Extracted data section start

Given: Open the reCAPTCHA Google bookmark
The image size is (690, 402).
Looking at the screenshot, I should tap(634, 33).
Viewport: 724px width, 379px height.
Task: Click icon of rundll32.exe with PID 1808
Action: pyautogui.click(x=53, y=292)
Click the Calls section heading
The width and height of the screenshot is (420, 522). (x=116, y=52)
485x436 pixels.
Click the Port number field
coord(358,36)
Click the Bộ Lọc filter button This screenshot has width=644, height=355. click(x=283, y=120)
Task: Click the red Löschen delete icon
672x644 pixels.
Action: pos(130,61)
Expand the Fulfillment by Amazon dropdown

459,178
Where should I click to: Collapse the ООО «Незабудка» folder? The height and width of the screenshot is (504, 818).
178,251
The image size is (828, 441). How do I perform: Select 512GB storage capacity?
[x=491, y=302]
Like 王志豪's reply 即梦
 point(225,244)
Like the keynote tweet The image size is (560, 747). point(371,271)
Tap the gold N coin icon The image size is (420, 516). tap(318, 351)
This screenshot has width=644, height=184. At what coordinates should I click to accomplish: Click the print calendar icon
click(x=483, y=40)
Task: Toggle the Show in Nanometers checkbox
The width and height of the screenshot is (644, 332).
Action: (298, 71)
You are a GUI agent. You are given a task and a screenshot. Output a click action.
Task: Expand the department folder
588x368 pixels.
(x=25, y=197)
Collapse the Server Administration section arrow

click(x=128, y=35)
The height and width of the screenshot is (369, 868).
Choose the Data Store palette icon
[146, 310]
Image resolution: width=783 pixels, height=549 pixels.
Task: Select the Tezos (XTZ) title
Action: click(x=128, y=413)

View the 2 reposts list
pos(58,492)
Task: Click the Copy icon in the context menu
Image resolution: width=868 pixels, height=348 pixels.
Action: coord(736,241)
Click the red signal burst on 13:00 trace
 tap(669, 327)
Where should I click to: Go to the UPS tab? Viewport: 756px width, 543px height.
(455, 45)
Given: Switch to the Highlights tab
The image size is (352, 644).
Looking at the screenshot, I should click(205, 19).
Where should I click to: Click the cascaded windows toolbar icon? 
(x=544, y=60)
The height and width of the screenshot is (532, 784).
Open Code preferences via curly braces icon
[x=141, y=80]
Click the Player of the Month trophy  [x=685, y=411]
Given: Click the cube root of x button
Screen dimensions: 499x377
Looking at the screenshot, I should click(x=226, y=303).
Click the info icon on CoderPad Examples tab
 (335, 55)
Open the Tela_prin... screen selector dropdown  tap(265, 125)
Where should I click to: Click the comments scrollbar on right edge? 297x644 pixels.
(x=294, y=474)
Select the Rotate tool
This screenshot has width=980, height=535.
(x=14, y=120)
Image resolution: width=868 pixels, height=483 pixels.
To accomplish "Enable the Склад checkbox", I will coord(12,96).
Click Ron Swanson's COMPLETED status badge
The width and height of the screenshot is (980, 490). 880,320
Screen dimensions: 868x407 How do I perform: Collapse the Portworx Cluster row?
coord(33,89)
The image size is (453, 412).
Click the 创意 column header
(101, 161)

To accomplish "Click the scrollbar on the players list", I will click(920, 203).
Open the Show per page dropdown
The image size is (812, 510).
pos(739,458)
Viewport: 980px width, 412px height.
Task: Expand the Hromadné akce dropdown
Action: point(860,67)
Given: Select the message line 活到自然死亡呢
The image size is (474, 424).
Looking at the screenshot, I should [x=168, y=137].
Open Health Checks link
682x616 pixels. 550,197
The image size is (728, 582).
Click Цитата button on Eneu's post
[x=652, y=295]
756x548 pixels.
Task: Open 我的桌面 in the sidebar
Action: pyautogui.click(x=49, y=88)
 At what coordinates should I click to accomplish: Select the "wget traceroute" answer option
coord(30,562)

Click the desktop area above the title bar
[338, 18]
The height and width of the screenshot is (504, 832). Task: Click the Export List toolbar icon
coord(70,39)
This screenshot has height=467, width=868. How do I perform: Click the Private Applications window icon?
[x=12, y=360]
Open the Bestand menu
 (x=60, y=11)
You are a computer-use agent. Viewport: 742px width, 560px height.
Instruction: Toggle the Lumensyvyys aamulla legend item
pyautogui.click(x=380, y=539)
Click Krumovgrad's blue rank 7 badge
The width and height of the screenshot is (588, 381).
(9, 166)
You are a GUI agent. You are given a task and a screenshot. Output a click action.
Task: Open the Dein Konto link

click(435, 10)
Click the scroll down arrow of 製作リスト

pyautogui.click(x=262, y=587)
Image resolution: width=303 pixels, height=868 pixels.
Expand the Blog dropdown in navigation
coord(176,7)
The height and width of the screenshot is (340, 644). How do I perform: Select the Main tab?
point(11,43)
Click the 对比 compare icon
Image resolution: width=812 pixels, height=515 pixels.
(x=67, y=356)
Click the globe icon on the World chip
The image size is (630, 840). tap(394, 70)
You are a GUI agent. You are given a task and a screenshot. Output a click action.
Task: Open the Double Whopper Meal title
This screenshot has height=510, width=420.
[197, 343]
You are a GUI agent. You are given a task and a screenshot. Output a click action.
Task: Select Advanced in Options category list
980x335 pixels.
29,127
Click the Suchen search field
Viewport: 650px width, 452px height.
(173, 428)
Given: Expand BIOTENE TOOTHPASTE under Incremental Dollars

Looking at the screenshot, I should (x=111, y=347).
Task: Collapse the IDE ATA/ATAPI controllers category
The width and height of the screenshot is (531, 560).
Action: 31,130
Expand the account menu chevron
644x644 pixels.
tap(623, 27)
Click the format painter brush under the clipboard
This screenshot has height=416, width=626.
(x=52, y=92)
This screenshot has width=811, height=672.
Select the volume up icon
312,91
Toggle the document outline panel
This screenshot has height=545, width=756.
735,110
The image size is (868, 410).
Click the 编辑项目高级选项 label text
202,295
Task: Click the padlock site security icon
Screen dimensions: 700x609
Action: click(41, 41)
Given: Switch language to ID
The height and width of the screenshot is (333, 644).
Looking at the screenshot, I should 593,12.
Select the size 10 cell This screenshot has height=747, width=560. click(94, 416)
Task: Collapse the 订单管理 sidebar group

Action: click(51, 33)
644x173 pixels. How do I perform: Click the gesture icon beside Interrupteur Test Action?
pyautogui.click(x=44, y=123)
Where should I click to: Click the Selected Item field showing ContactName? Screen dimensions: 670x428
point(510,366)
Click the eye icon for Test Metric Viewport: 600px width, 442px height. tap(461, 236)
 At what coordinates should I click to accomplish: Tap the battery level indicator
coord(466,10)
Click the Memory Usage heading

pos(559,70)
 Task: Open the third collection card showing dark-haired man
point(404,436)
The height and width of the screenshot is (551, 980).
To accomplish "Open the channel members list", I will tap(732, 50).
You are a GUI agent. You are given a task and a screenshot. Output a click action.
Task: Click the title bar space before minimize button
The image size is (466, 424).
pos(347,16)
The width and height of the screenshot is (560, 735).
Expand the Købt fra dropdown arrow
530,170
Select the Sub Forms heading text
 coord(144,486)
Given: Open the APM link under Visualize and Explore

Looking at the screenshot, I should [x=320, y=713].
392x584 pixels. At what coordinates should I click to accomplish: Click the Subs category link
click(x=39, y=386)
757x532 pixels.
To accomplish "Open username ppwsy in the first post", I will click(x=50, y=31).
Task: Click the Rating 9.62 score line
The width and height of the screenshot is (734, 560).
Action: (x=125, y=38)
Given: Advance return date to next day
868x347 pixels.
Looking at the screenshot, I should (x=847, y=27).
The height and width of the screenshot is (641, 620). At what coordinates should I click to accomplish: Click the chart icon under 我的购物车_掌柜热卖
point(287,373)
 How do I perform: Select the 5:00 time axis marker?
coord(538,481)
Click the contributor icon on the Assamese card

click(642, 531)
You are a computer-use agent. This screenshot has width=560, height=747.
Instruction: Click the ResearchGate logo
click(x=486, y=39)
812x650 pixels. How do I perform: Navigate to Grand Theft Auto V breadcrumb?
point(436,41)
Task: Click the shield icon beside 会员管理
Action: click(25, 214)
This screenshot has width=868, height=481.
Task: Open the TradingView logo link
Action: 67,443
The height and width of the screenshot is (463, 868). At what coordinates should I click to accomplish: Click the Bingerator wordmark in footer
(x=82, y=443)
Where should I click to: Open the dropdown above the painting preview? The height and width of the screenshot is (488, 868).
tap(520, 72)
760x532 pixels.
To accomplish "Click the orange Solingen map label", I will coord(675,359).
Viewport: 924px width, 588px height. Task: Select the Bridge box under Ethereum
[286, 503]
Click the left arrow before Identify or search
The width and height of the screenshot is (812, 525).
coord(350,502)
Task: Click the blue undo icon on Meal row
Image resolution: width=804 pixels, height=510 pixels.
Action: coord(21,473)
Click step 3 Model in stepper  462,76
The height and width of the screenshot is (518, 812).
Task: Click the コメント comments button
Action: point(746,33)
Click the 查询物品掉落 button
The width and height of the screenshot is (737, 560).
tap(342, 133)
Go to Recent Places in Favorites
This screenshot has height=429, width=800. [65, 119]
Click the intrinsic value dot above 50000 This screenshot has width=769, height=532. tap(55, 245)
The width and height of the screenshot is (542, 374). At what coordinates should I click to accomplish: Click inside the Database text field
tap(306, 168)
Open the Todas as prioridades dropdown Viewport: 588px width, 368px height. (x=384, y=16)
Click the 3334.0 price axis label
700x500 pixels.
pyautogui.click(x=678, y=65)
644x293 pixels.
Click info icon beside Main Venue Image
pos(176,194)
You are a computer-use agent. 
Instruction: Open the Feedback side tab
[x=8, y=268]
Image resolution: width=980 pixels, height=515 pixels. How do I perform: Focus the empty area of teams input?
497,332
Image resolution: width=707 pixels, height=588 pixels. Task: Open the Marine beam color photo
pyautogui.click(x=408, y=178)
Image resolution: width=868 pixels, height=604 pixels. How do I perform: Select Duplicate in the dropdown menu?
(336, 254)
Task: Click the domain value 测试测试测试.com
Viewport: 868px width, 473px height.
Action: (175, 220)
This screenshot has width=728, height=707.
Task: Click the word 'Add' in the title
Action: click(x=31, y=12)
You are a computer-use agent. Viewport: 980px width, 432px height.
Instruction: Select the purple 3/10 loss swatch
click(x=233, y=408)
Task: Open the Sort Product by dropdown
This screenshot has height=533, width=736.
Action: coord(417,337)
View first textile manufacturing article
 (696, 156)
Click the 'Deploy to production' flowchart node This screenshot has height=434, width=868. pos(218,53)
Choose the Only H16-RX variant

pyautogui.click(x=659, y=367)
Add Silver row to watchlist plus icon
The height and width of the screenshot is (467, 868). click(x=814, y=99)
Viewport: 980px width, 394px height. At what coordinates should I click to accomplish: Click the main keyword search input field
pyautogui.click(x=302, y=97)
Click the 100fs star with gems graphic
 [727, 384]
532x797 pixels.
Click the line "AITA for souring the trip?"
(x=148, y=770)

Extracted data section end

Directions
Lines holding the word "before" should be copied from the entries above.

Task response
Task: Click the title bar space before minimize button
Click the left arrow before Identify or search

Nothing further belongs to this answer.